Boise School District
Posted at 10:41 PM, Feb 14, 2022
and last updated 2022-02-15 12:10:26-05

BOISE, Idaho — The Boise school board unanimously approved a new COVID-19 response plan that removes the district's mask mandate - among other safety measures - Monday night.

Following rigorous discussion and several upset responses from the crowd of meeting attendees, the board voted to implement the plan on March 28 — following Spring Break.

BSD is one of the few districts that has maintained a mask mandate. Its neighboring districts — West Ada and Nampa — operate under an "optional" face-covering policy.

Related: Boise keeps mask mandate — for now

Members of the Boise School District Parents' Association rallied in favor of BSD's proposal to end pandemic restrictions last Friday. Two parents ' association representatives in an interview with Idaho New 6 said they favored the new plan and its "endemic" emphasis.

Related: Boise parents rally to end pandemic practices, enter endemic

The new plan, according to the online version, includes:

  • Making masks optional
  • Return pre-pandemic school activities like dances, clubs and field trips 
  • Implement and follow the BSD illness procedure guidelines 

A video detailing the new plan is available here.

Brian Walker, Timberline area director for the district, said the plan was developed over the past month by the Endemic Planning Committee — a collective of BSD parents, students, nurses, administrators and directors.

"I would definitely say we had diverse views," Walker said. "Not everyone was in agreement on everything, and we definitely had both sides."

Walker said the new measures are not an "endemic" plan because the committee felt "endemic" is a "loaded word" that BSD didn't want to adopt.

"Who gets to declare it's an endemic, who gets to declare what an endemic plan looks like? You're getting into a national, worldwide conversation," he said. "We felt it more appropriate to look at it from a district level."

The Centers for Disease Control and Prevention defines endemic as "the constant presence and/or usual prevalence of a disease or infectious agent in a population within a geographic area."

COVID-19
COVID-19

Trustees across the board expressed their support for the new plan before unanimously approving it Monday night.
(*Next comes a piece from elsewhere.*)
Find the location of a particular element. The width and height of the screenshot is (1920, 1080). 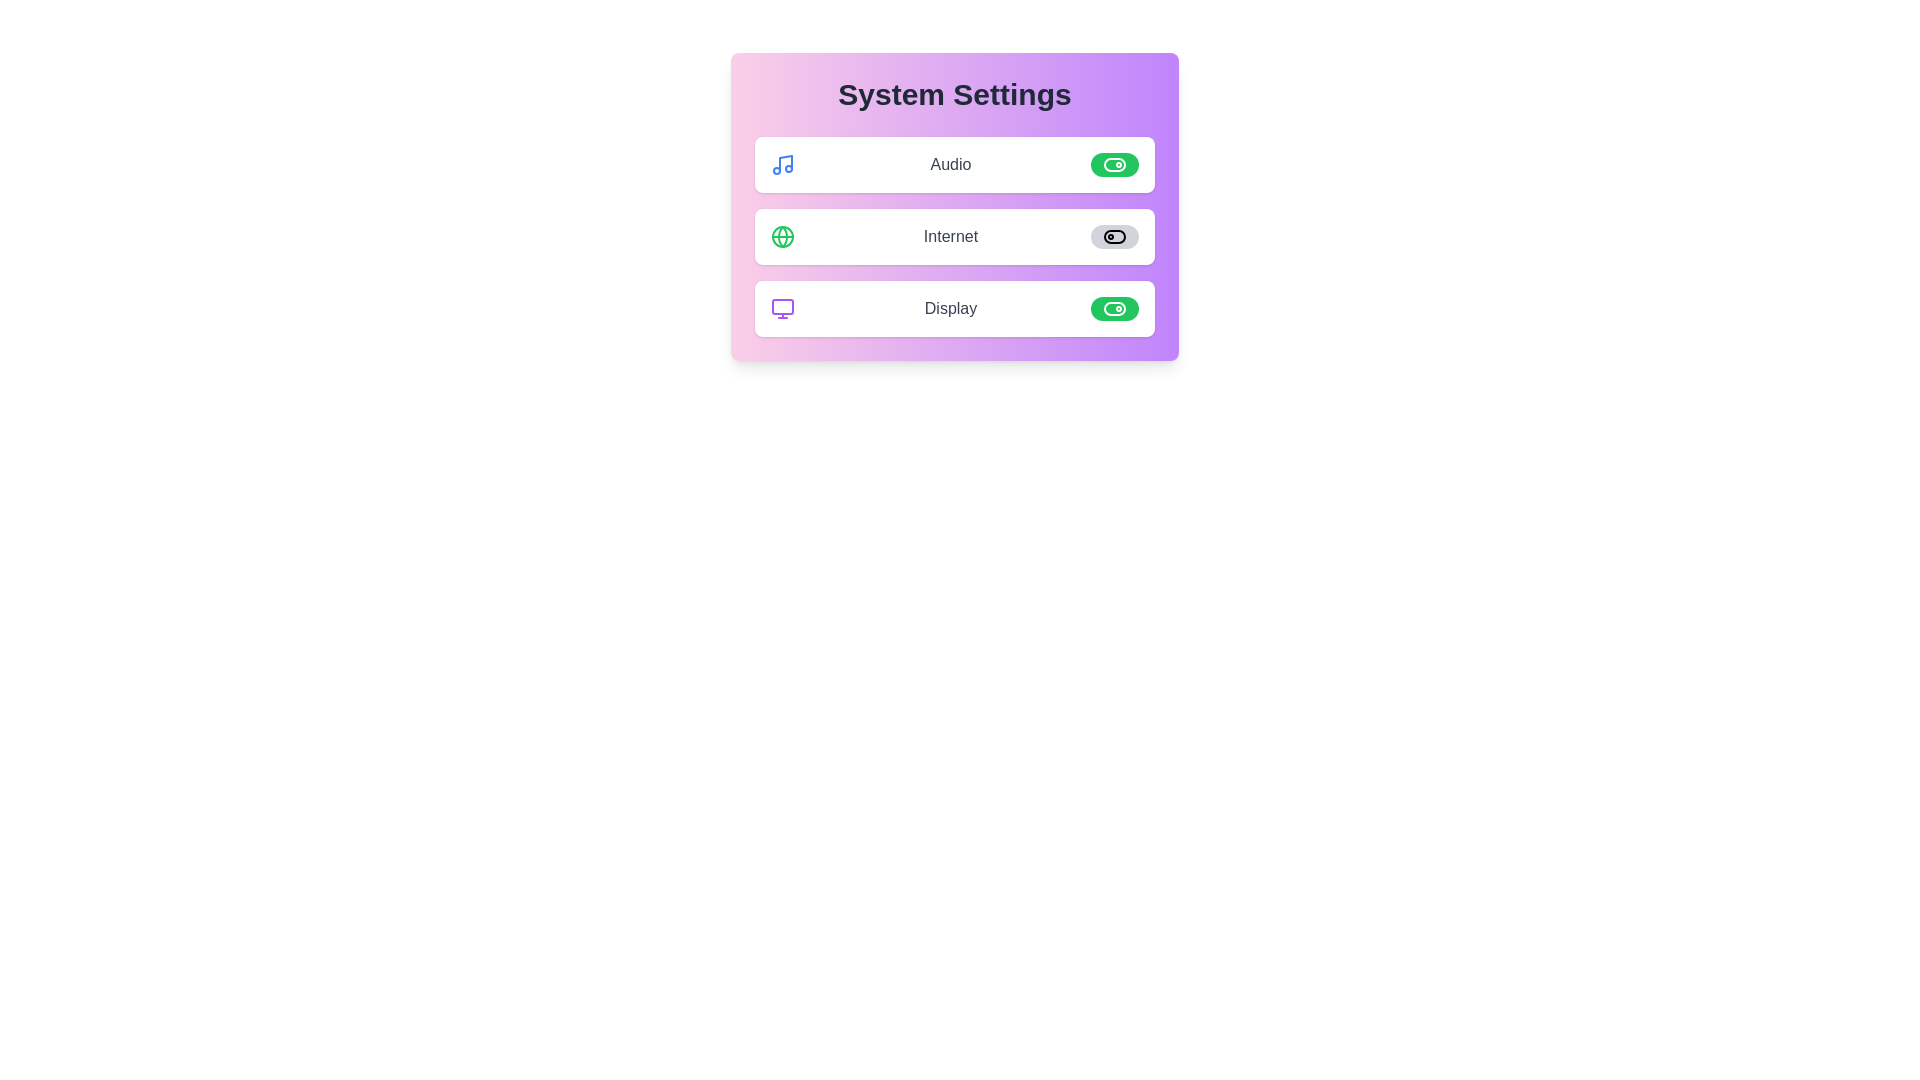

the rightmost toggle switch in the third row of the settings menu card, which is styled with a green track and a white circular button indicating an 'on' state, to change its state is located at coordinates (1113, 308).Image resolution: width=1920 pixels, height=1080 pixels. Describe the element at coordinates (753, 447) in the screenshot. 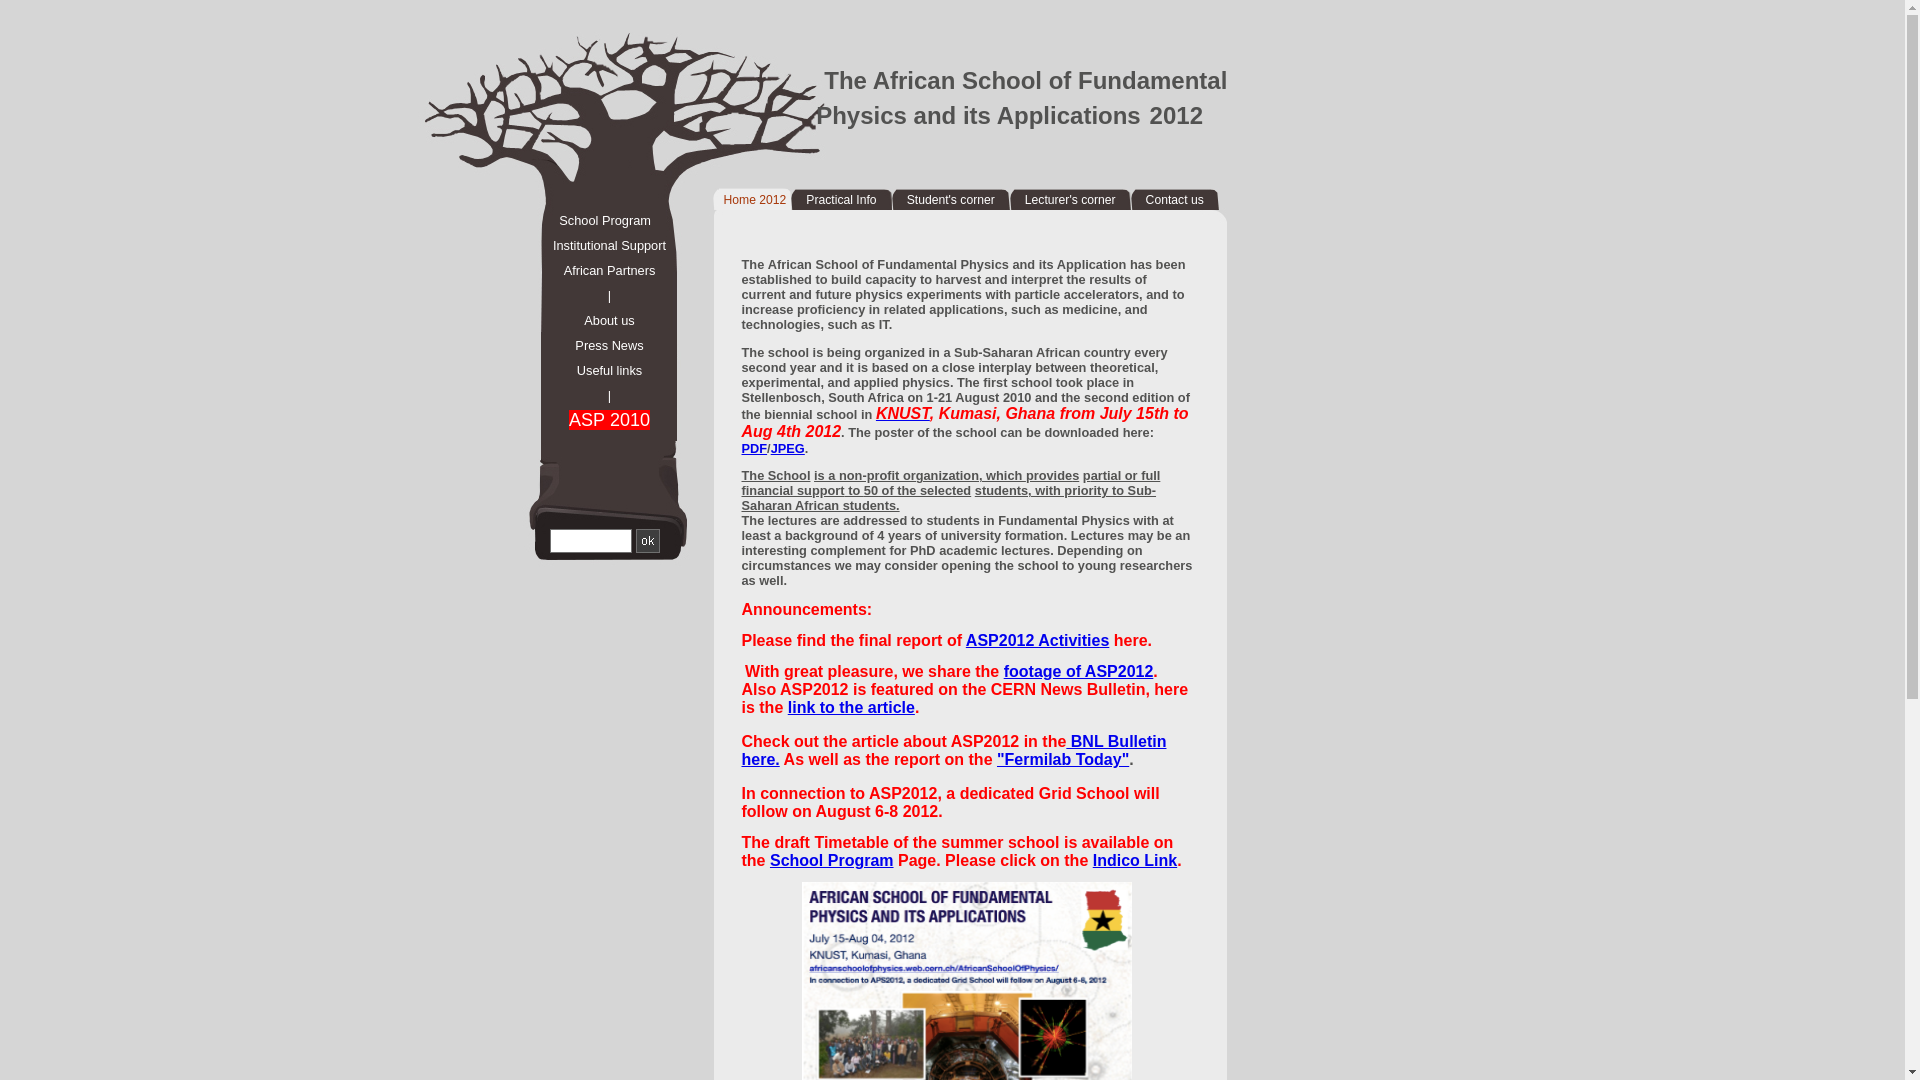

I see `'PDF'` at that location.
"I really appreciate that we are calling it strengthening our health and safety (plan), which we should be doing anyway," Trustee Beth Oppenheimer said. "We've learned a lot over the past two years, and things have evolved as we've learned. Anytime that we can strengthen our health and safety, that's the number one thing that we need to do — make sure our kids and families and our teachers are healthy and safe."

Under the district administration's recommendation, the board also approved setting the new plan's implementation date on March 28 — much to the upset of several attendees who voiced their opposition.

"What is pushing the date back going to do," one woman said before being asked to leave by board president Dave Wagers.

BSD trustee Steve Schmidt also voiced his desire to move up the plan's implementation date.

"I would love to see it as soon as we possibly can," he said. "The number that comes to my mind is let's take a look at it in two weeks. Let's see how our district is able, how our fill rates are in two weeks, to see if this is something that we can do."

BSD officials said they would continue to watch COVID-19 trends and that the district can revisit safety guidelines as needed.